- Born: January 12, 1948
- Died: July 30, 2024 (aged 76)
- Known for: Human rights advocacy

= Eddie Canales =

Human rights and labor activist

Eduardo Osiel Canales ( – ) was an American human rights advocate and labor organizer. Seeking to promote the welfare of migrants crossing the Mexico–United States border into South Texas, he installed some 200 water stations along the border, some along routes used by immigrants to avoid a checkpoint along U.S. Route 281. He also helped coordinate rescue missions and sometimes assisted in the recovery of remains of people who died from dehydration and temperature extremes. He founded the South Texas Human Rights Center, a nonprofit intended to prevent the death and suffering of migrants on the border.

== Biography ==

=== Early life ===
Born to migrant farmworkers from the Rio Grande Valley, Eddie Canales grew up in Corpus Christi, Texas. He was raised bilingual and learned to read from a young age. As a child, he worked various jobs to help support his family, like shining shoes, sweeping a barbershop floor, and cleaning a cafeteria. He attended several schools in south Texas, including Sam Houston Elementary School in Corpus Christi. He graduated from W. B. Ray High School in 1966, after which he attended Del Mar College while supporting himself by cleaning airplanes for Eastern Airlines.

=== Secondary education ===
By 1968 he was a student at the University of Houston, where, spurred by the United Farm Workers and the Delano grape strike, he became involved in union organizing. He joined the Mexican American Youth Organization, and campaigned for the Raza Unida Party, an offshoot that advocated for Chicano rights. He unsuccessfully campaigned to become a state representative in 1976.

=== Career ===
After leaving the college without a degree, he helped start Centro Aztlan, a community center in Houston that worked with undocumented immigrants. In 1986 he moved to Denver, where he represented janitors as an organizer for the Service Employees International Union. In 1998 he became an organizer for the United Brotherhood of Carpenters and Joiners of America and sought to recruit more Hispanic immigrants into the union. Eventually returning to Texas, he was encouraged by his friend Maria Jimenez, another immigrant rights activist, to become involved in Brooks County. He founded the South Texas Human Rights center in 2013, seeking to mitigate the deaths of undocumented immigrants trying to avoid a nearby border checkpoint; in 2012, 129 bodies were recovered, and about five times as many are estimated to have not been found.

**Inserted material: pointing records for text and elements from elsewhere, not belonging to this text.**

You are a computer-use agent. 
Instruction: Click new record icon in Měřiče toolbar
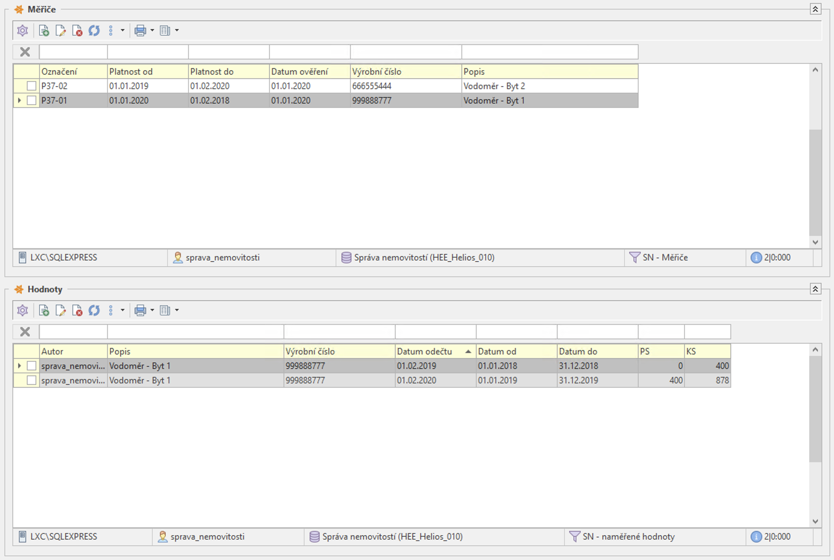point(44,31)
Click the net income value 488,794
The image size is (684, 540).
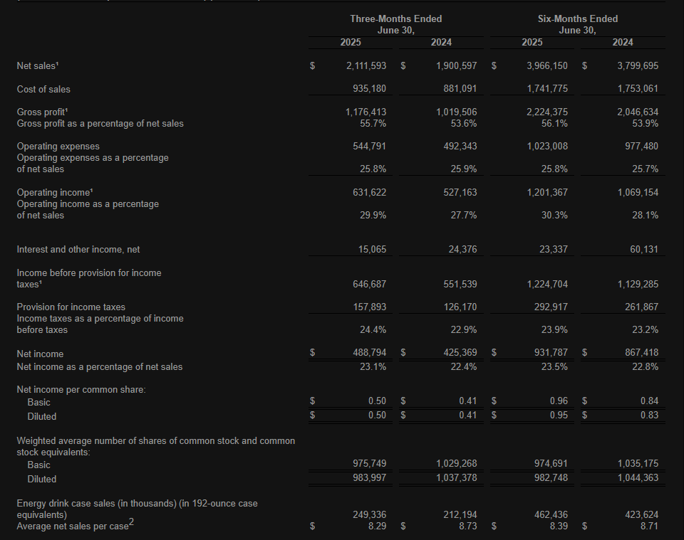(371, 353)
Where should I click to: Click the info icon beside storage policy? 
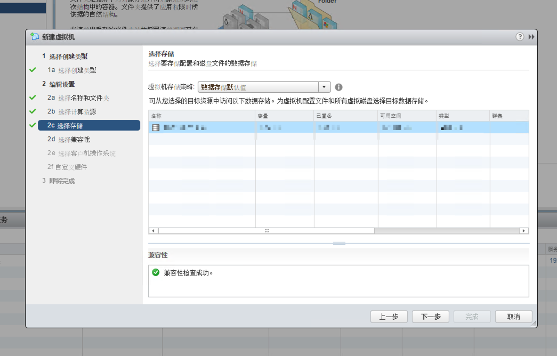338,87
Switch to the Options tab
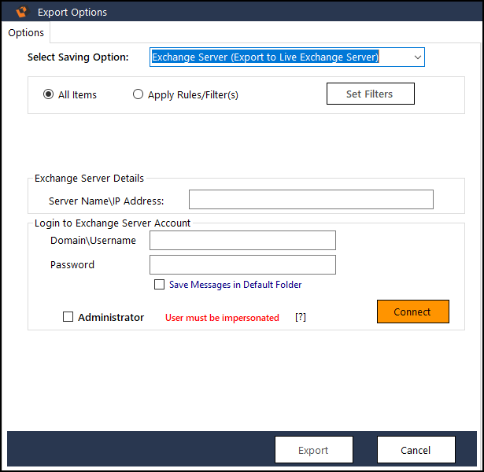The width and height of the screenshot is (484, 472). coord(26,32)
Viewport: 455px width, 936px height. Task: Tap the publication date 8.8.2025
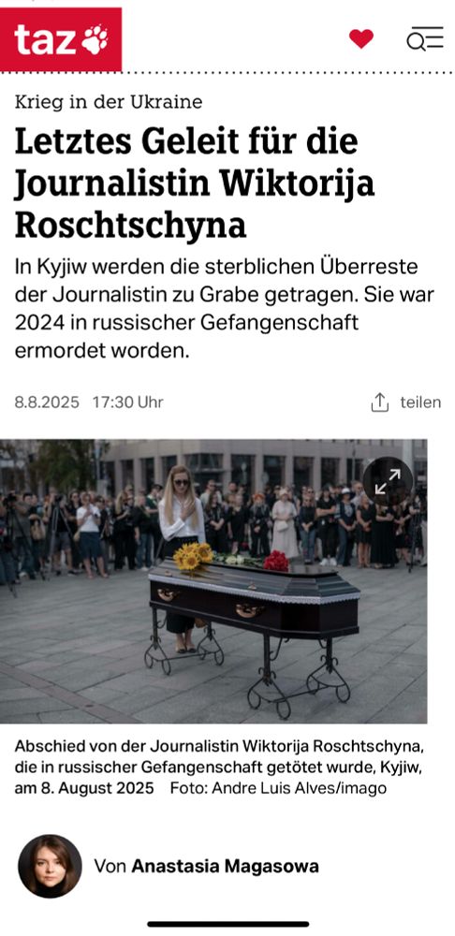47,402
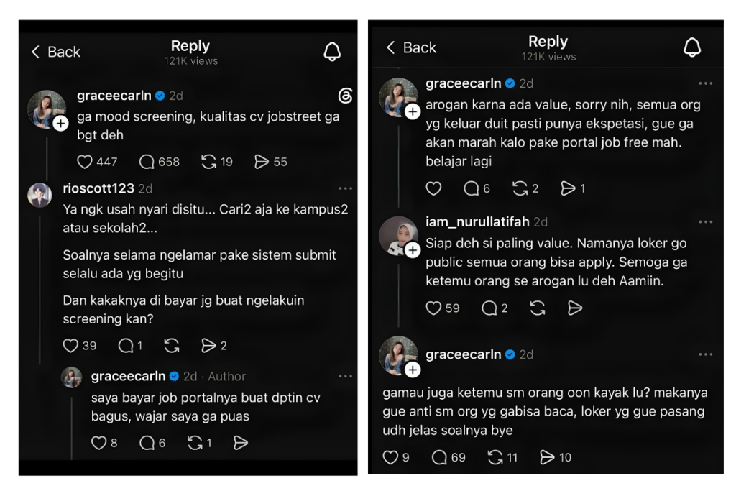
Task: Toggle like on 'arogan karna ada value' post
Action: click(x=433, y=188)
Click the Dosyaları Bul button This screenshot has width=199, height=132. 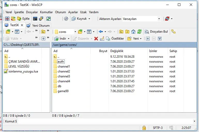[x=156, y=32]
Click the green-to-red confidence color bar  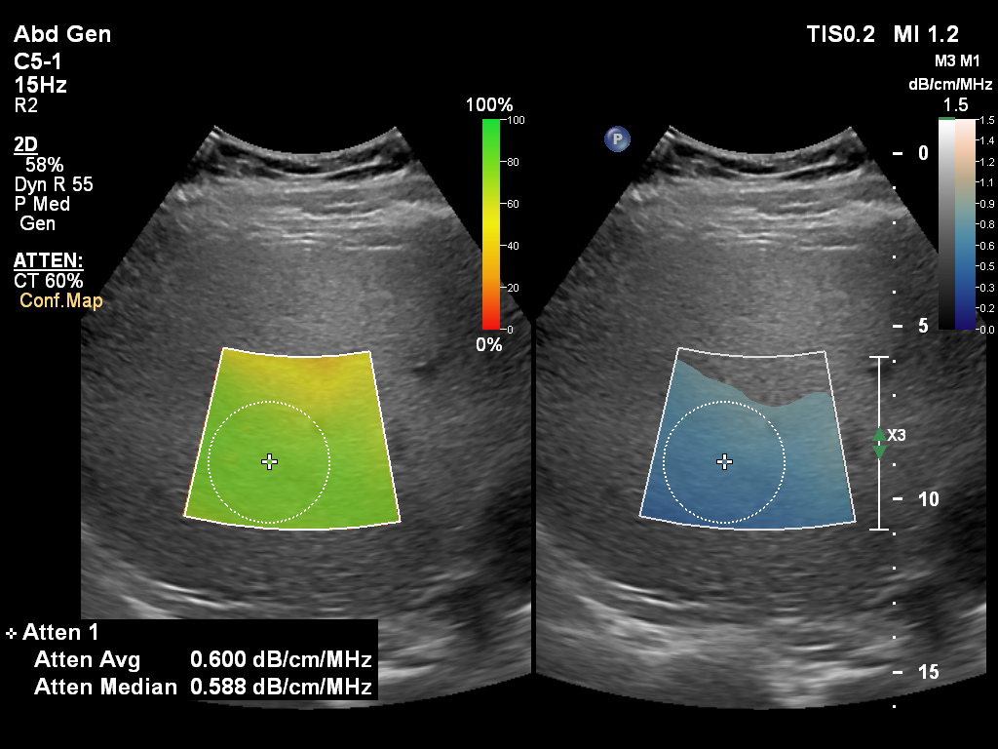coord(491,224)
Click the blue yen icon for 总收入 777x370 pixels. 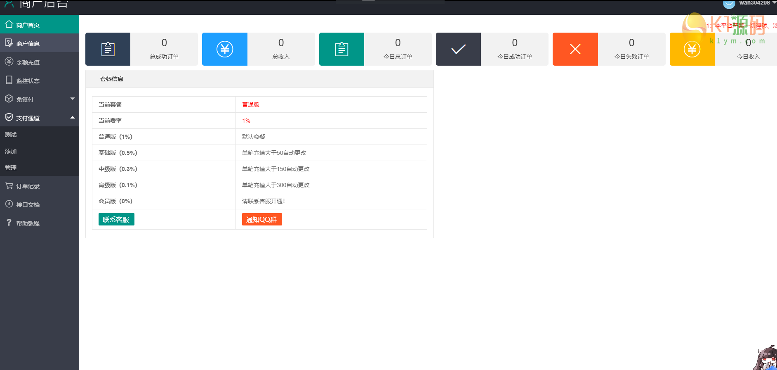click(225, 49)
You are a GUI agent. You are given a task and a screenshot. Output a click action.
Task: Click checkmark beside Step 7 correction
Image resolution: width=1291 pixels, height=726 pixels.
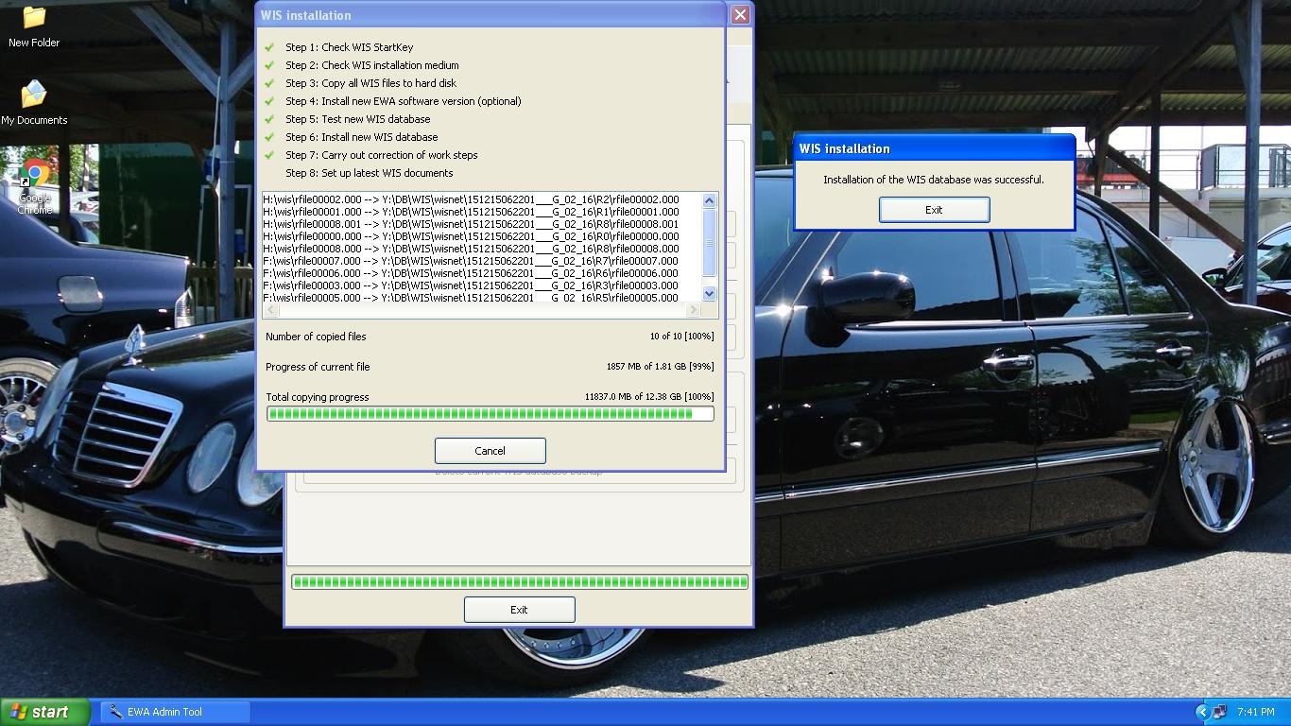(269, 155)
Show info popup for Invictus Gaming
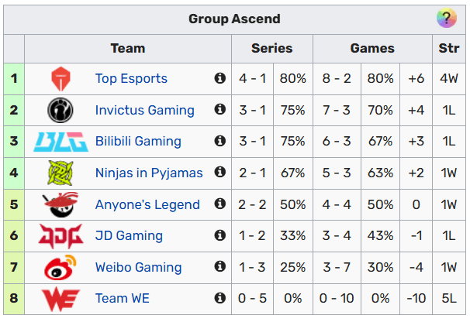 (x=219, y=110)
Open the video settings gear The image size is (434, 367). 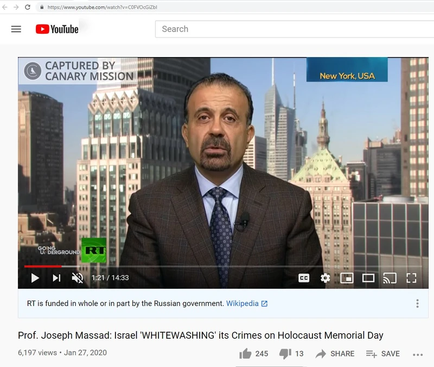click(x=324, y=277)
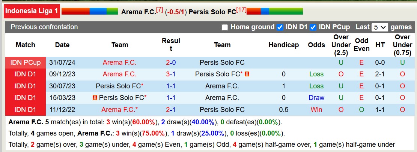417x152 pixels.
Task: Click Arema F.C. in the 11/12/22 row
Action: click(119, 110)
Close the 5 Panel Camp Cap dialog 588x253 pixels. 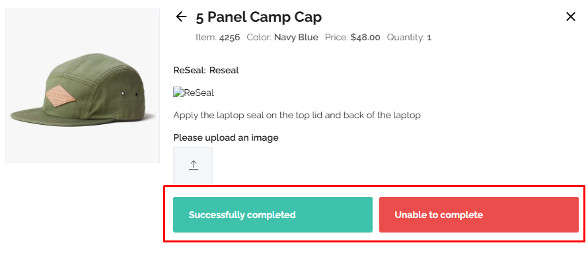(570, 17)
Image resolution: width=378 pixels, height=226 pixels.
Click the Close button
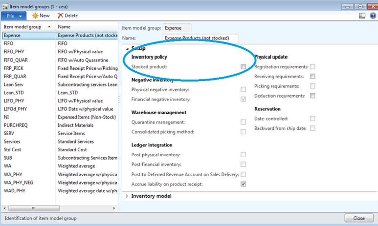click(358, 218)
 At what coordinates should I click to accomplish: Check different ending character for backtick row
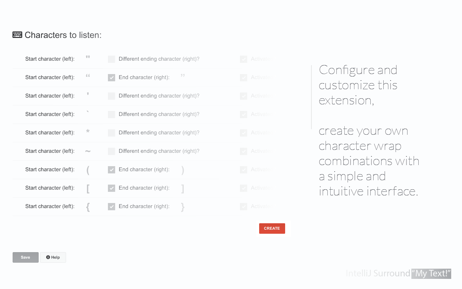point(112,115)
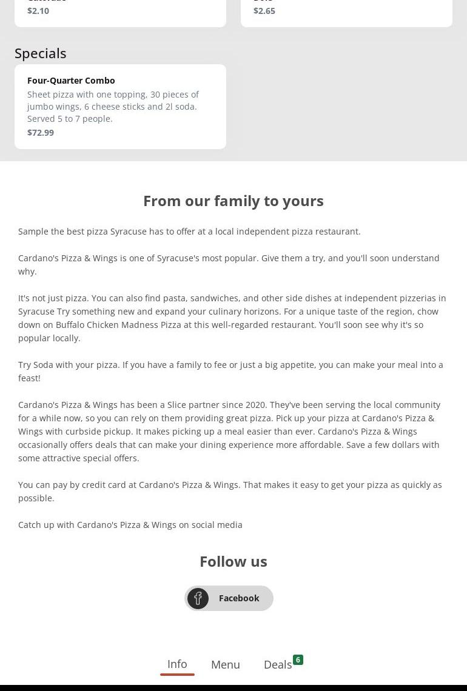Viewport: 467px width, 691px height.
Task: Click the "Try Soda with your pizza" paragraph
Action: tap(230, 372)
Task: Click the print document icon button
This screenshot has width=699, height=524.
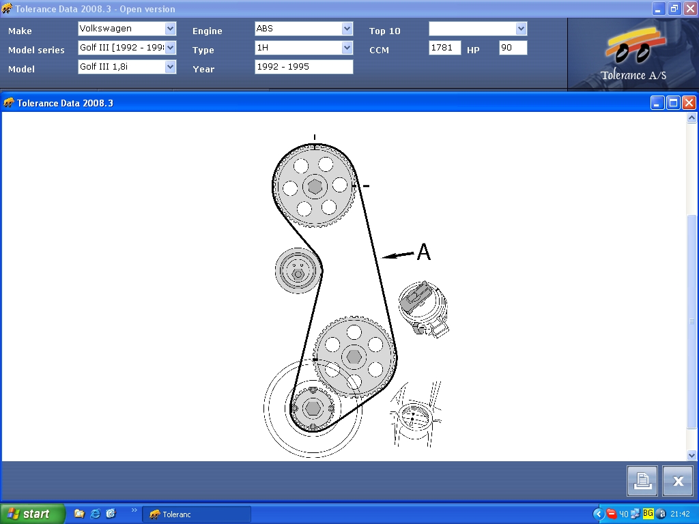Action: coord(642,481)
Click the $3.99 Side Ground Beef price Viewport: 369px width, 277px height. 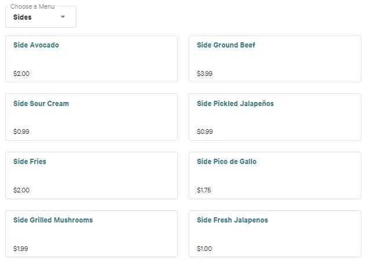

==== Advocacy in migrant body identification ====
In 2014, Canales and other activists pushed for the enforcement of a Texas law mandating that unidentified bodies be DNA tested. He also argued for the exhumation of unidentified bodies in the county cemetery, which would allow identification and potentially comfort their families. Researchers exhuming migrants from mass graves for this purpose found that some had been buried in trash bags, body bags, shopping bags, or without containers at all. One body bag was discovered containing the bones of three separate people. 20 bodies had been identified as of 2017. The bodies were found under small markers marked with the name of the local funeral home, Funeraria del Angel Howard-Williams, which county officials in Brooks County and the neighboring Jim Hogg County stated had been paid by the county to bury the bodies of immigrants since at least 1998 and 1992 respectively. In 2020, Canales appeared in the documentary Missing in Brooks County.

=== Death ===
He died July 30, 2024, after a months-long battle with pancreatic cancer.